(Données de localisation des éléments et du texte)
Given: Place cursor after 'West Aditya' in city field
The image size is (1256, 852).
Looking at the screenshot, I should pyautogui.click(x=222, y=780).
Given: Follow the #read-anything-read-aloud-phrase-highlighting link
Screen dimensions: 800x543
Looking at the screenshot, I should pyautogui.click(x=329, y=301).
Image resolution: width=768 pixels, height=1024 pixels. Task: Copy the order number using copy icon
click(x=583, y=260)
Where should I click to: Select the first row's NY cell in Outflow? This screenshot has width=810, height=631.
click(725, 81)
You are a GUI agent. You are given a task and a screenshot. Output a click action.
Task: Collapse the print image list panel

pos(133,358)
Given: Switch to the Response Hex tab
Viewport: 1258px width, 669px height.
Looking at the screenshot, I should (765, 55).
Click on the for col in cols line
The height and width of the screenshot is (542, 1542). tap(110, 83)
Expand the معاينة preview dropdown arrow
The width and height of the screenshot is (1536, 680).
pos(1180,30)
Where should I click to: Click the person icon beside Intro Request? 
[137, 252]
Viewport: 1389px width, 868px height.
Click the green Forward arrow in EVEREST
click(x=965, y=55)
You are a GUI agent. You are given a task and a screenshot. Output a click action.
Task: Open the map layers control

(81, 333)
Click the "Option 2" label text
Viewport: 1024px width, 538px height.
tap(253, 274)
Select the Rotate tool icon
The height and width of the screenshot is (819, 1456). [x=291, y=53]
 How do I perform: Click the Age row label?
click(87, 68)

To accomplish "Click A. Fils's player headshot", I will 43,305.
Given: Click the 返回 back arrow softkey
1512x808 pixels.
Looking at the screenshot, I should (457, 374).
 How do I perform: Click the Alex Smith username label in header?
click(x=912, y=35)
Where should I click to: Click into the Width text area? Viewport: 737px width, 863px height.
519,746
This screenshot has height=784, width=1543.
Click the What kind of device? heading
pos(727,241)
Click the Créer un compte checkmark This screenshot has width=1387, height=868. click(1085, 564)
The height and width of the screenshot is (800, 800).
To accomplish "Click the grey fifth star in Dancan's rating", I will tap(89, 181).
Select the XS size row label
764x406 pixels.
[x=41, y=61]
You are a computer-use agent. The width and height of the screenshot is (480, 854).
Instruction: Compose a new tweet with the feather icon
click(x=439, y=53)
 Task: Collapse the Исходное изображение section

Consigne: Extrayez l'ensemble des enregistrements ci-dessus et reproduisez-les ligne par ligne, sans la moindre modification.

Corrigé proposé:
Given: Place cursor after 'West Aditya' in city field
The image size is (1256, 852).
Looking at the screenshot, I should pyautogui.click(x=222, y=780).
Given: Follow the #read-anything-read-aloud-phrase-highlighting link
Screen dimensions: 800x543
Looking at the screenshot, I should pyautogui.click(x=329, y=301).
Image resolution: width=768 pixels, height=1024 pixels. Task: Copy the order number using copy icon
click(x=583, y=260)
Where should I click to: Select the first row's NY cell in Outflow? This screenshot has width=810, height=631.
click(725, 81)
You are a GUI agent. You are given a task and a screenshot. Output a click action.
Task: Collapse the print image list panel

pos(133,358)
Given: Switch to the Response Hex tab
Viewport: 1258px width, 669px height.
Looking at the screenshot, I should (765, 55).
Click on the for col in cols line
The height and width of the screenshot is (542, 1542). tap(110, 83)
Expand the معاينة preview dropdown arrow
The width and height of the screenshot is (1536, 680).
pos(1180,30)
Where should I click to: Click the person icon beside Intro Request? 
[137, 252]
Viewport: 1389px width, 868px height.
Click the green Forward arrow in EVEREST
click(x=965, y=55)
You are a GUI agent. You are given a task and a screenshot. Output a click action.
Task: Open the map layers control

(81, 333)
Click the "Option 2" label text
Viewport: 1024px width, 538px height.
tap(253, 274)
Select the Rotate tool icon
The height and width of the screenshot is (819, 1456). [x=291, y=53]
 How do I perform: Click the Age row label?
click(87, 68)

To accomplish "Click A. Fils's player headshot", I will 43,305.
Given: Click the 返回 back arrow softkey
1512x808 pixels.
Looking at the screenshot, I should (457, 374).
 How do I perform: Click the Alex Smith username label in header?
click(x=912, y=35)
Where should I click to: Click into the Width text area? Viewport: 737px width, 863px height.
519,746
This screenshot has height=784, width=1543.
Click the What kind of device? heading
pos(727,241)
Click the Créer un compte checkmark This screenshot has width=1387, height=868. click(1085, 564)
The height and width of the screenshot is (800, 800).
To accomplish "Click the grey fifth star in Dancan's rating", I will tap(89, 181).
Select the XS size row label
764x406 pixels.
[x=41, y=61]
You are a computer-use agent. The width and height of the screenshot is (480, 854).
Instruction: Compose a new tweet with the feather icon
click(x=439, y=53)
 Task: Collapse the Исходное изображение section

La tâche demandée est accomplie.